Department of Pharmacology, College of Veterinary Medicine, Cornell University, Ithaca, New York 14853-6401

To delineate the underlying mechanisms by which glucose augments both Ca²⁺-dependent and Ca²⁺-independent insulin release, the latter induced by the simultaneous activation of protein kinases A and C, we examined the effects of GTP depletion by mycophenolic acid (MPA), an inhibitor of GTP synthesis, on the augmentation of insulin release from rat pancreatic islets. MPA treatment reduced GTP content by 30–40% and completely abolished glucose-induced augmentation of Ca²⁺-independent insulin release. Thus, this pathway is extremely sensitive to a decrease in cellular GTP content. Complete inhibition was also observed in islets treated with MPA plus adenine, to maintain ATP levels, under which conditions GTP is selectively depleted. Provision of guanine, which increases the activity of a salvage pathway for GTP synthesis and normalizes GTP content, completely reversed the inhibitory effect of MPA. Neither glucose utilization nor glucose oxidation was affected by MPA. The augmentation of Ca²⁺-independent insulin release by several other metabolizable nutrients including -ketoisocaproic acid (KIC) was also inhibited by MPA. In sharp contrast, augmentation of Ca²⁺-dependent insulin release by KIC was resistant to GTP depletion, indicating that nutrient-induced augmentation of the Ca²⁺-dependent- and Ca²⁺-independent secretory pathways can be differentiated by GTP dependency.
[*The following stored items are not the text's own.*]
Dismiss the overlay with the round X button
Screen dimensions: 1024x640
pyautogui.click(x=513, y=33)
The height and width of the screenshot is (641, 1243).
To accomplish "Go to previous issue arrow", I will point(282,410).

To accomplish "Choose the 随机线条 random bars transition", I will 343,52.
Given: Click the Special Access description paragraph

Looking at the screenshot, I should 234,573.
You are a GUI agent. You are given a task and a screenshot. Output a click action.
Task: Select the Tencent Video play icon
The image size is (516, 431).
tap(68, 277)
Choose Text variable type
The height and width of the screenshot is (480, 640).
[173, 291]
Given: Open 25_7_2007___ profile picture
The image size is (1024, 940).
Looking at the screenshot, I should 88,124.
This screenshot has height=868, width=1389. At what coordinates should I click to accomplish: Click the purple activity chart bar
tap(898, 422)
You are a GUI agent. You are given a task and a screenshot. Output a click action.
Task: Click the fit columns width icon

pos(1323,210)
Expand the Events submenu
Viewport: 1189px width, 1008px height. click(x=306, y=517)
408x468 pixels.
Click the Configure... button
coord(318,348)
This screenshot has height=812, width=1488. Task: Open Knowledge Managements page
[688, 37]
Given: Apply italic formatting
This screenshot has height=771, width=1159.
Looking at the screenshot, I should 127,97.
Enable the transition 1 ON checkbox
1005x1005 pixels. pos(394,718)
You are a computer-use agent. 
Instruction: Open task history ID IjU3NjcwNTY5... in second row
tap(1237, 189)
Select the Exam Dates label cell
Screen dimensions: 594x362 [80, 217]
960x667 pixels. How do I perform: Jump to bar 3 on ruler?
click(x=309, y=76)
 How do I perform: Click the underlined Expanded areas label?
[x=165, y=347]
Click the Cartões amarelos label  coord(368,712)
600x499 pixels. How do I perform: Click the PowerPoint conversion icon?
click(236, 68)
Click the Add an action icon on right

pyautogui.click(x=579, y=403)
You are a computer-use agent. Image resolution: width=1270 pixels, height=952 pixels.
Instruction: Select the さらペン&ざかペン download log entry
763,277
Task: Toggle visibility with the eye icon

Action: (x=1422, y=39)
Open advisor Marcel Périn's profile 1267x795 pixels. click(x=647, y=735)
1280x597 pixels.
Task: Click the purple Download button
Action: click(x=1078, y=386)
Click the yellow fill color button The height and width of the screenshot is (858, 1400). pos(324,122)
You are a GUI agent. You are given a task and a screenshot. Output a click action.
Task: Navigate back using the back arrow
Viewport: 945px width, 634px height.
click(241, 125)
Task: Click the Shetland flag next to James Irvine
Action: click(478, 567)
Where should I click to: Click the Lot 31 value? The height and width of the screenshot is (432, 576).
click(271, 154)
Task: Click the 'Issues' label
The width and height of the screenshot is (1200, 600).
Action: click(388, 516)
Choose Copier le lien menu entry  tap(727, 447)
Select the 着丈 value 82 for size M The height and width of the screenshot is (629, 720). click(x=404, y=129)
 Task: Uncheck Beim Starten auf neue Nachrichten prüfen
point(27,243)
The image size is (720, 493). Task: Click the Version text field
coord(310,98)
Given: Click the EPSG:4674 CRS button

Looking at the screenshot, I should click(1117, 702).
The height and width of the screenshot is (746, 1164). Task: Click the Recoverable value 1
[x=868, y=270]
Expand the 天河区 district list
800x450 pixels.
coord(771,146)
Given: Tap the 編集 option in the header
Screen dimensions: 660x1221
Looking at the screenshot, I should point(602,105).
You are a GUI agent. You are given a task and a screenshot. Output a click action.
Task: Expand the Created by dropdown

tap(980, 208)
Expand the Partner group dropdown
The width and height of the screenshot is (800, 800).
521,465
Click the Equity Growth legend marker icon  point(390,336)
We interpret these data in accord with current knowledge concerning the two known stimuli for exocytosis, Ca²⁺ and GTP (independently of Ca²⁺). We propose that both Ca²⁺-dependent and Ca²⁺-independent augmentation occurs via one metabolic pathway acting upon Ca²⁺- and upon GTP-stimulated exocytosis. Activation of PKA and PKC stimulates the GTP-sensitive exocytosis.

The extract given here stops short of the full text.